Sunday, 26 April 2015
Software review - Krita - First look
Krita is a full function digital painting program with a loyal fanbase and more importantly, a price tag that can't be beat...it's free.
I can't help looking at what other painting apps have to offer. There's always the quest to find the perfect set-up with that magic tool that will transform my lousy sketches into something magical. Obviously no program can do this, but it is interesting to see how different painting programs are to one another.
My current set-up involves sketching on Manga Studio Pro - then proceeding to using MSP brushes for more expressive line work, or transferring the sketch into Illustrator for more precise inking. I'll also use Photoshop for various things. Those three are my trinity of killer drawing programs.

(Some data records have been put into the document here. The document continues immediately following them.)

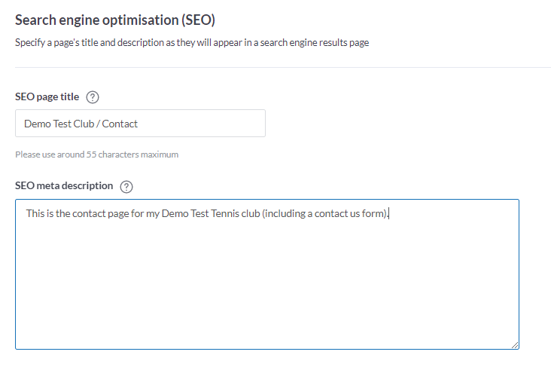
Task: Click the word "including" in meta description
Action: 285,213
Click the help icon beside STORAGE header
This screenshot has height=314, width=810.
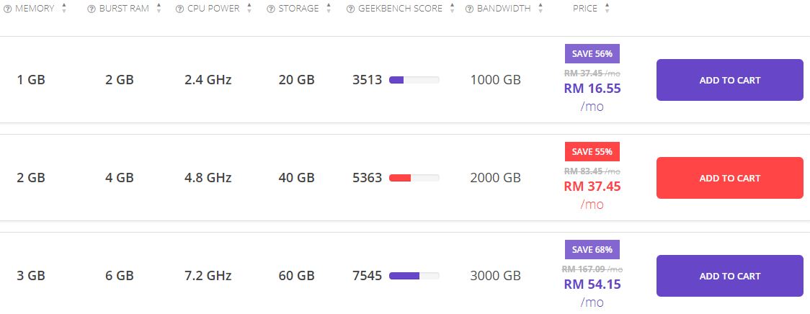pos(271,9)

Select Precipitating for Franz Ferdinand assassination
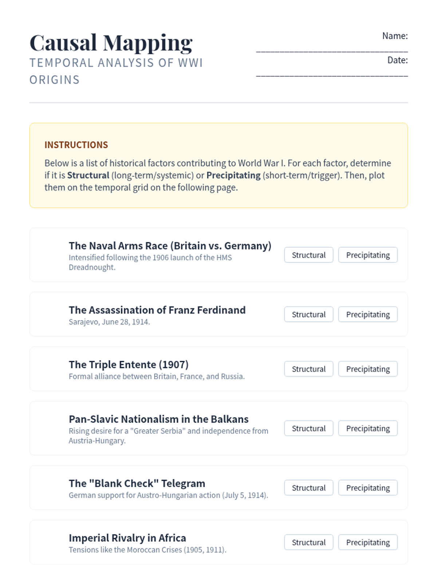click(367, 314)
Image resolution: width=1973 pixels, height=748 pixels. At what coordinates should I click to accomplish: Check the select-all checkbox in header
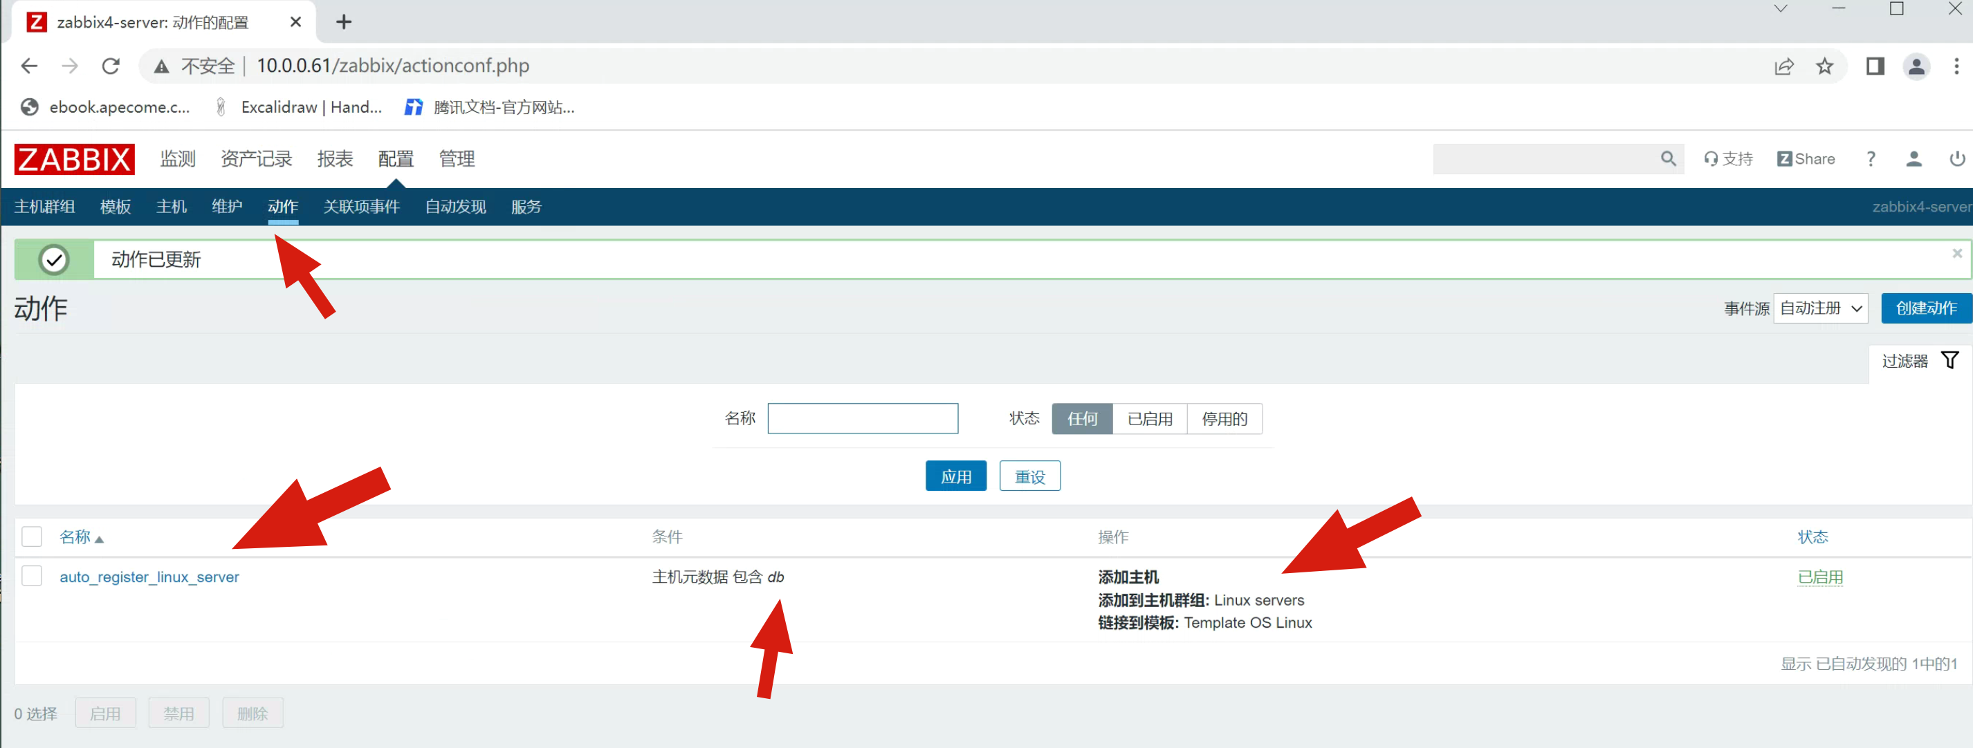32,537
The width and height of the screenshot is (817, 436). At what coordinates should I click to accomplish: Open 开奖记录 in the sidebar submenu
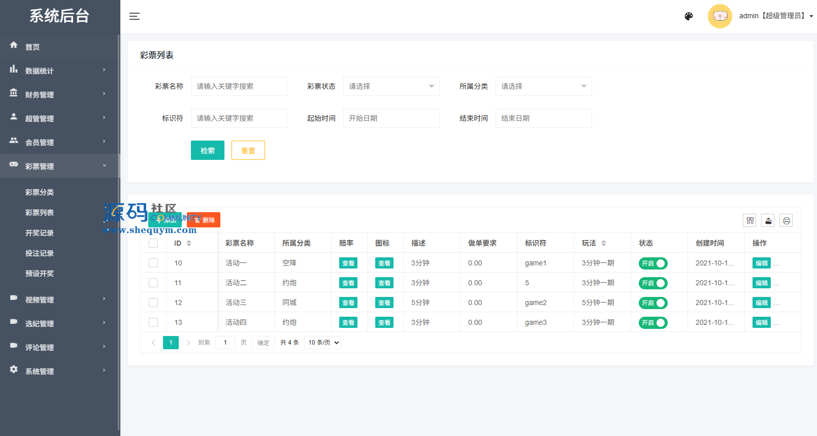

I also have Autodesk Sketchbook Pro, which is a wonderful program and it is criminal how little I use it. I promise to dust down the covers and make sure I sketch with it more in future. In the past I have dabbled with demo versions of Artrage and the mighty Corel Painter too, but I didn't really take to either of those with much love. Both are awesome and powerful but neither compelled me to spend money buying.
Krita, being free, was worth a try.
Very First Doodle
Krita was simple to load and install. But it takes a long time to open once installed - probably 30-40 seconds. I didn't time it, but the holding page just hangs there on your screen while is cranks itself into life.
I hate reading User Guides so I didn't make any effort to read where all the things are in Krita. As soon as the application opens, you are presented with the huge brushes selection palette and a layers palette. It's tidy and just what I like to have on my canvas board.
This write-up is just a brief first impressions report. The big plus with Krita is that it is free and it offers so many incredible brushes - from paint brushes to pencils, pens, markers, sponges, chalk etc etc, the list is endless. All aree customisable too I think. Everything is fairly intuitive and I did not need to consult any user guides or forums, well not for the basic stuff. You just open and draw.
But it has big drawbacks. I already mentioned it is really slow to load up. Slower than any of my Adobe or other paint programs. It also freezes. On one art piece (which I will present in a later blog post) I used around 5 layers over an A3 size canvas and it really struggled to keep up with sketch strokes. It didn't crash thankfully, but it did threaten to at one point. I just went away, made a cup of tea and when I came back, it had resumed normal function.
Anyway, the authentic appearance of the many paint and drawing tools are a huge plus. See the tiger head I quickly drew here:
The big flash of fire is an airbrush effect tool that I took a shine to called FX_explode . I also like the alpha functionality - ie even if you draw and paint on another layer, it will assume you don't want to draw over or under art lines above or below it. You can turn this function off. I don't think it works perfectly but it's handy. I had fun too with the sponge brush, dabbing white clouds onto the blue sky on the tiger drawing above.
One niggling thing when switching tools is that you need to make sure you have pressed the 'brush' icon on the main tool bar before using your various brushes and pens. Sometimes I used say, the eye dropper tool and then just clicked on the airbrush icon but it didn't work because I didn't first of all press the main brush button. It's an annoying extra step that I don't think should be there, especially when you switch tools a lot, it wastes time.
If you want to knock out Painter quality artworks but can't justify the price, then Krita is a damn good alternative. In my next blog piece, I use Krita much more extensively. In the meantime, check out the Krita gallery to see some impressive examples of what good digital artists can create with it.